◆ Problem details ◆
Transcribe, word for word and without additions, each line below from the one containing "Given: Click the Add Property plus icon" through the one containing "Task: Click the", both ends included.

◆ Source information ◆
++++++++++++++++++++

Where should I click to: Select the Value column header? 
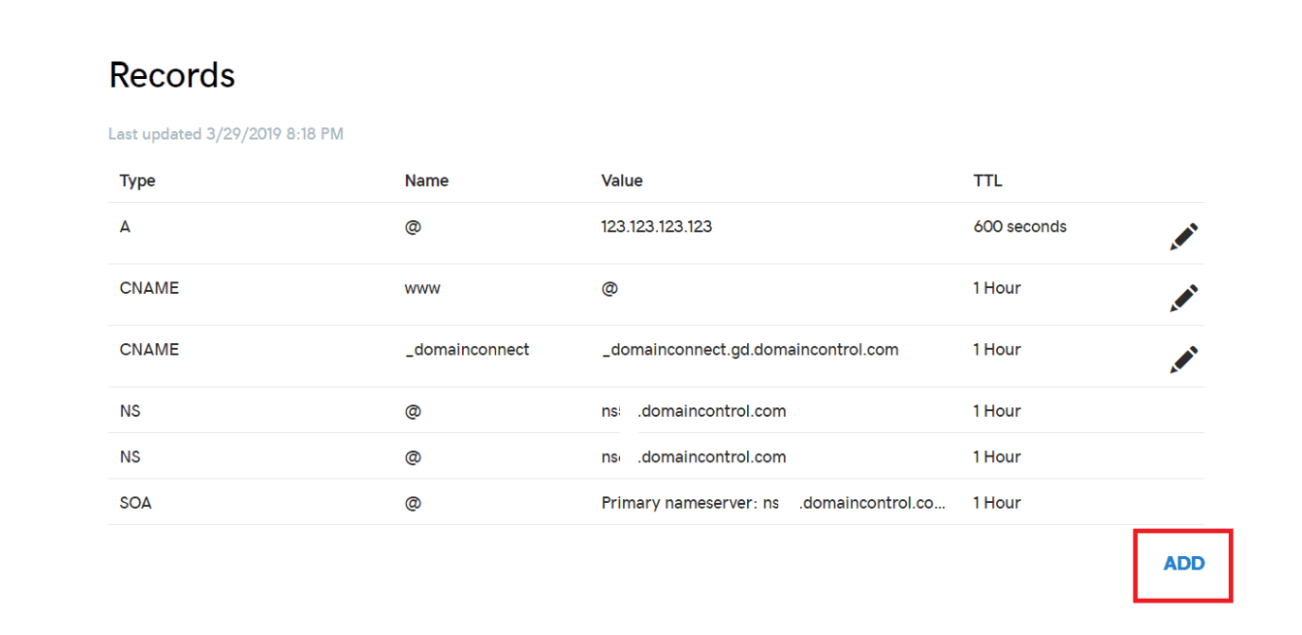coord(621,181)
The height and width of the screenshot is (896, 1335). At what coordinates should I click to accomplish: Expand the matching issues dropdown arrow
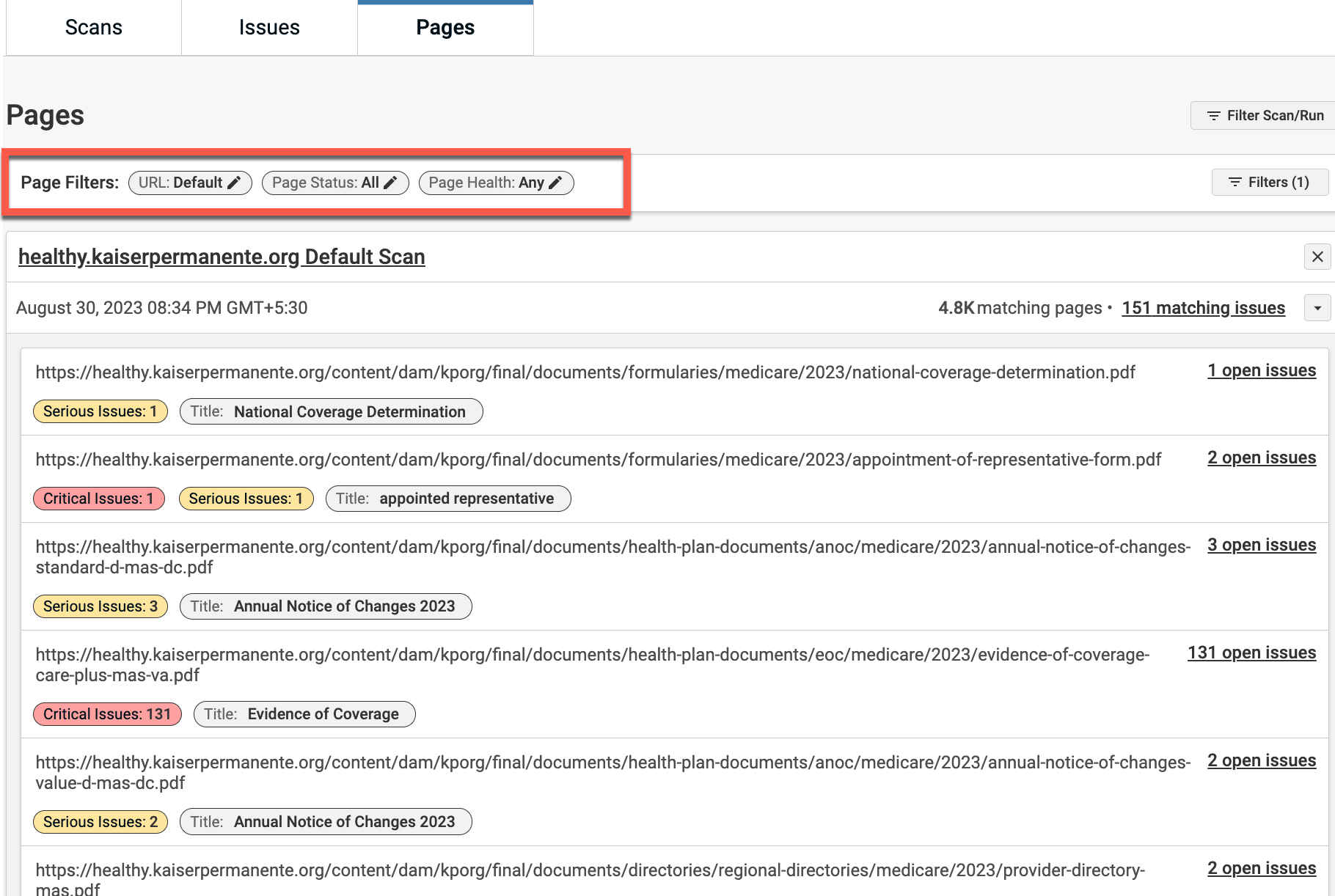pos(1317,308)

++++++++++++++++++++

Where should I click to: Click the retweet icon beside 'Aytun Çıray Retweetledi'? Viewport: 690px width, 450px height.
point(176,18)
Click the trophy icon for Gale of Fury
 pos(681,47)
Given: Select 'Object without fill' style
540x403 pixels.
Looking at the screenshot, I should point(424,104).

++++++++++++++++++++

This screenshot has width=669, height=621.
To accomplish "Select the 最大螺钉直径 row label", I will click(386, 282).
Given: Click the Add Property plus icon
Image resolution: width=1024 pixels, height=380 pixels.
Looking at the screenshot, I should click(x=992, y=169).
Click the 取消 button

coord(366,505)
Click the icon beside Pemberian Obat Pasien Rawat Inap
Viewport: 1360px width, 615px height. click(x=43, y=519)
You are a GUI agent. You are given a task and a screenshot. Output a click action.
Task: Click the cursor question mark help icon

++++++++++++++++++++

◆ Solved problem ◆
Given: Click the Add Property plus icon
Image resolution: width=1024 pixels, height=380 pixels.
Looking at the screenshot, I should click(x=992, y=169).
Click the 取消 button

coord(366,505)
Click the icon beside Pemberian Obat Pasien Rawat Inap
Viewport: 1360px width, 615px height. click(x=43, y=519)
You are a GUI agent. You are given a task and a screenshot. Output a click action.
Task: Click the cursor question mark help icon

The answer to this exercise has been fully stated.